Kapitel 31
Askyell
Damit habe ich jetzt nicht gerechnet. Natürlich würde irgendetwas schief gehen. Aber so früh – und genau jetzt? Ich bin allein in diesem gottverlassenen Labyrinth aus unzähligen Büchern. Ich habe keine Ahnung was Cathalea gerade erwischt hat. Ich habe keine Ahnung, warum wir diesen Höllentrip überhaupt machen! Das Atmen fällt mir schwer. Zittere am ganzen Leib. Fühle mich in meine Kindheit versetzt. Blind durch die Leere tastend. Scheiße, ich glaube, ich habe eine Panikattacke! Beruhig dich, Askyell. Du warst unzählige Male hier. Du kennst die Zeichen der Finsternis. Du bist kein hilfloses Kind mehr. Und irgendetwas kommt gerade auf dich zu. Beweg dich! Also kämpfe ich mich langsam voran. Noch nie war mir so bewusst, wie sehr ich mich daran gewöhnt habe, nicht mehr allein zu sein. Ich bin wirklich ein erbärmlicher Großmagier.
Cathalea
Vorsichtig erkunde ich meine unmittelbare Umgebung. Ich scheine in einem kleinen Schacht eingeschlossen zu sein. Der kühle Stein fühlt sich feucht an. Ruß zerreibe ich zwischen den Fingern. Ich habe schnell aufgehört nach Askyell zu rufen. Er kann mich ja doch nicht hören. Nein, dieses Mal bin ich ganz auf mich allein gestellt.

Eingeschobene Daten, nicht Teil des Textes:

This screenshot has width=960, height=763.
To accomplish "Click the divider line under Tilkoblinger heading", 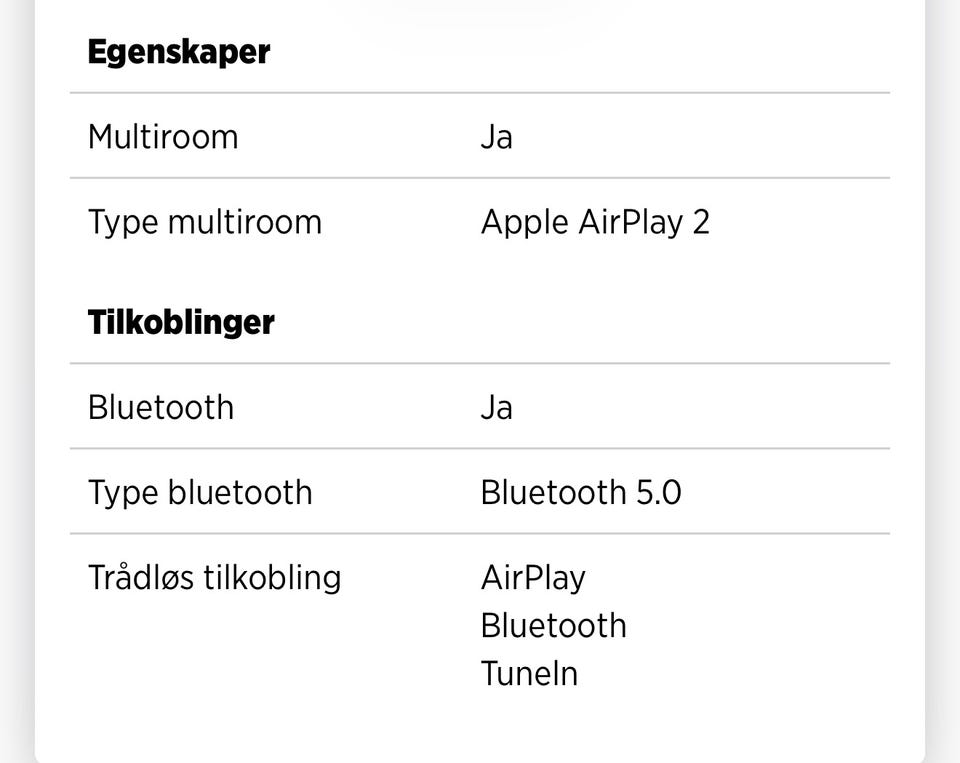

Ich versuche mich an einem kleinen Lichtzauber. Das wäre doch gelacht, wenn ich das nicht schaffe! Stumm bewegen sich meine Lippen und über meiner Fingerspitze sammeln sich funkelnde Partikel. Um mich selbst nicht zu blenden, dämme ich das Licht und lasse die Kugel von mir weg schweben. Großer Fehler. Warum muss sowas immer mir passieren?
Rote Augen starren mich an. Aus einem weißen Gesicht mit breitem Maul und schmalen Lippen. Nur zwei Löcher als Nase. Ein Froschgrinsen. Strähnige Haare kleben an der blassen, aufgeschwemmten Haut. Intuitiv lösche ich den Zauber. Das war sicher nur Einbildung!
Denke ich. Dann höre ich ein widerliches Geräusch, wie wenn man ein nasses Schlauchboot über Stein schleift. Sofort spannt sich jeder Muskel meines Körpers an. Und wie durch Teufelskraft, krabble ich mit Lichtgeschwindigkeit rückwärts. Treffe auf eine Abzweigung. Links, weiter. Horche nicht in die Dunkelheit, gönne mir keine Pause. Ende in einer Sackgasse.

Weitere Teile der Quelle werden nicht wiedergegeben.